Я получил батареи с запасом, и через 4 дня мы уже прибыли в свой отряд. В начале наступления наших войск мы продвигались вместе с нашими войсками в первом эшелоне. С освобождением нашего района наш отряд оставили по месту жительства и переформировали в «истребительный батальон».

В 1943 году я поступил в летно-техническое училище. Закончил техническое училище, переведен в летное училище и прошел путь от командира экипажа летчика-истребителя до заместителя командующего ВВС округа.

Китай

С 1950 г. по 1953 г. был в Правительственной командировке в Китае по оказанию военной помощи по созданию ВВС Китая, был военным советником.

Это осуществлялось таким образом. На базе советских ВВС создавались 6 училищ комплектов летного состава, инженерно-технического состава, учебно-летной подготовки и по изучению теории полета и конструкции самолета.

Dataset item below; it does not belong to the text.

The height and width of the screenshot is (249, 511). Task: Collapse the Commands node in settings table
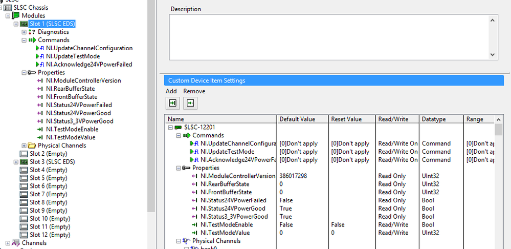coord(178,136)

Подготовлено 6 комплектов необходимых самолетов и всей наземной техники для обслуживания самолетов, медицинского обеспечения и метеорологического обслуживания. В общем, всех сил и средств для создания шести авиационно-летных училищ. Это в те времена представляло колоссальную силу. Можно полагать, что в Европе ни одно государство не имело таких сил и средств. А советское государство одноразово оказывало Китаю такую помощь.

Безусловно, в основном такая помощь сыграла одну из решающих ролей в достижения развития КНР. С первых дней пребывания в КНР мы встретились с множеством неизвестного и занимательного в организации жизни и трудовой деятельности в Китае. С первых дней мы приступили к летной работе, и в течение всей нашей деятельности она была очень и очень интенсивной, такую интенсивную работу мы даже не могли представить себе. Все медицинские ограничения по допустимой нагрузке для летного состава мы увеличивали почти в полтора-два раза. Но задачу, поставленную нам, мы выполнили в срок и качественно.